_Work instructions_:
(1) Copy out the passage on U.S. immigration laws word for word, everything from "(2) the Chinese" down to "5 May, 1892.".
(2) In the passage on U.S. immigration laws, which act extended the Chinese Exclusion Act of 1882 and made it more onerous?
(3) Extend the passage on U.S. immigration laws, carrying it on from the point at which it stops.

This act excluded Asian and Chinese forced labourers, Asian woman engaging in prostitution, and all people who were convicted criminals in their own country. It was driven by working class hostility to Chinese coolie labour.
(2) the Chinese Exclusion Act of 1882
This immigration act prohibited all immigration of Chinese labourers, and like the act of 1875 was driven by socialist, trade unions and working class opposition to Asian immigration. This was extended and even made more onerous by the Geary Act of 5 May, 1892.
(3) the 1885 Alien Contract Labor Law
This law was a pro-working class measure designed “to prohibit the importation and migration of foreigners and aliens under contract or agreement to perform labor in the United States.”
(4) Immigration Act of 1903 (the Anarchist Exclusion Act)
This immigration act law excluded anarchists, people with epilepsy, beggars, and importers of prostitutes.
(5) Naturalization Act of 1906
This immigration law made the US federal government the policy maker of national immigration and naturalization policy, and stated “That no alien shall hereafter be naturalized or admitted as a citizen of the United States who can not speak the English language.”
(6) Immigration Act of 1907
This immigration act excluded a vast swathe of people:“All idiots, imbeciles, feebleminded persons, epileptics, insane persons, and persons who have been insane within five years previous; persons who have had two or more attacks of insanity at any time previously; paupers; persons likely to become a public charge; professional beggars; persons afflicted with tuberculosis or with a loathsome or dangerous contagious disease; persons not comprehended within any of the foregoing excluded classes who are found to be and are certified by the examining surgeon as being mentally or physically defective, such mental or physical defect being of a nature which may affect the ability of such alien to earn a living.”(7) Immigration Act of 1917
This immigration act excluded a vast group of people from an “Asiatic Barred Zone” including much of Asia and the Pacific Islands.
(8) the (a) Immigration Act of 1924 and (b)

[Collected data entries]
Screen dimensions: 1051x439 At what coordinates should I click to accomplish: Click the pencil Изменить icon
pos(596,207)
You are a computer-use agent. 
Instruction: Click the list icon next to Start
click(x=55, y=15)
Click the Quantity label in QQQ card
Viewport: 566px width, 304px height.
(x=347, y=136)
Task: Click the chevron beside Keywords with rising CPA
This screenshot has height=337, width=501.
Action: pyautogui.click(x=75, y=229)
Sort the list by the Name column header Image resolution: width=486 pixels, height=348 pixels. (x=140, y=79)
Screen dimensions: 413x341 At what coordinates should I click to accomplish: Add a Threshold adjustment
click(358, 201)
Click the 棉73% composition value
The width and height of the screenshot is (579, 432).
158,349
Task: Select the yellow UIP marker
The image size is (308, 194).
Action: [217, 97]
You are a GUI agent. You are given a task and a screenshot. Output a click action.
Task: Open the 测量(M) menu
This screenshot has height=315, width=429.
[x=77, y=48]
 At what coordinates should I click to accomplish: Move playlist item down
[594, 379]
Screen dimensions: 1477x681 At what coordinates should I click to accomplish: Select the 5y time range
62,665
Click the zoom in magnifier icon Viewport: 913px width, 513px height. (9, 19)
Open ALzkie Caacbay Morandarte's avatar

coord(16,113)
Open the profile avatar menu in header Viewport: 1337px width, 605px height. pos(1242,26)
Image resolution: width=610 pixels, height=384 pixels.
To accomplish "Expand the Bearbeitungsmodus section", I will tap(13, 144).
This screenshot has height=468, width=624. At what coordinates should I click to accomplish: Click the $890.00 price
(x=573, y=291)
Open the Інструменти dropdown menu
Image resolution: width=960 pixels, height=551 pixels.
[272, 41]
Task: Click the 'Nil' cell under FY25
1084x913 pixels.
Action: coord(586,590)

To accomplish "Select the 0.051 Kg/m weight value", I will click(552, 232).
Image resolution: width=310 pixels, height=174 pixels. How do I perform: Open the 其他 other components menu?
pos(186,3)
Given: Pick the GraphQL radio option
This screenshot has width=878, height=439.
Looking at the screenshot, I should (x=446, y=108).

_Answers for the tasks_:
(1)
(2) the Chinese Exclusion Act of 1882
This immigration act prohibited all immigration of Chinese labourers, and like the act of 1875 was driven by socialist, trade unions and working class opposition to Asian immigration. This was extended and even made more onerous by the Geary Act of 5 May, 1892.

(2) The Geary Act of 5 May, 1892.

(3)
National Origins Formula
These set strict limits on immigrants to “2% of the number of people from that country who were already living in the United States” and essentially limited immigration to southern Europeans and Eastern Europeans; it excluded Africans, Arabs and Asians.
At the same time, from the date of June 30, 1927 it made “total immigration from all countries … limited to 150,000, with allocations by country based upon national origins of inhabitants according to the census of 1920.” This was designed to preserve the “ethnic distribution of the population” of the US. This was the foundation of the American system of immigration from 1924 to 1965.
When non-European immigration became significant and was opposed particularly by broad working class movements, it was severely restricted from the 1870s, and right up until the 1920s.
America’s immigration policy was, then, highly restrictive from the 1920s until as recently as the Immigration and Nationality Act of 1965, which abolished the National Origins Formula, but which, at the same time, “set numerical restrictions on visas at 170,000 per year, with a per-country-of-origin quota.”
It was only in the Immigration Act of 1990 that America introduced a much more liberalised immigration policy, which allowed 675,000 immigrants per year after 1994, and a “diversity” program to allow people from many different countries to immigrate to the US. The 1990 act also introduced the now notorious H-1B visas (on which, see here).
So, American liberals, are you going to admit that this is the truth about the history of immigration in your nation, instead of clinging to your liberal myths?